#### Provided passage:
The world is "poised to control HIV," says Ambassador Deborah L. Birx, the coordinator of U.S. government activities to combat HIV/AIDS.
Ambassador Deborah L. Birx has one of the most important jobs in the world. She oversees the U.S. initiative to end AIDS — the largest commitment by any nation to combat a single disease in history.
Birx heads the President’s Emergency Plan for AIDS Relief (PEPFAR), created in 2003 to deliver lifesaving services in countries hardest hit by HIV/AIDS.
“Before PEPFAR began, an HIV diagnosis was a death sentence in many countries,” she said. “Today, 15 years later, PEPFAR has saved over 14 million lives, and we’re closer than ever to ending the epidemic as a public-health threat.”
A hospital in Kenya that works with PEPFAR. Kenya is one of 13 “high-burdened countries” with the potential to control HIV by 2020.

#### What needs to be done:
Print the PEPFAR passage from "The world is" to "disease in history.", including both. Rely only on the PEPFAR passage, not on the listing.

#### Source material:
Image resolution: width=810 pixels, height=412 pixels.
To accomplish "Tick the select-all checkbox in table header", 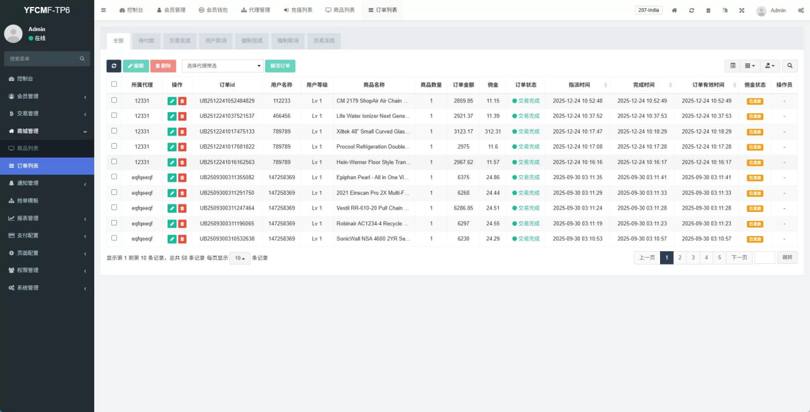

#### Result of the task:
The world is "poised to control HIV," says Ambassador Deborah L. Birx, the coordinator of U.S. government activities to combat HIV/AIDS.
Ambassador Deborah L. Birx has one of the most important jobs in the world. She oversees the U.S. initiative to end AIDS — the largest commitment by any nation to combat a single disease in history.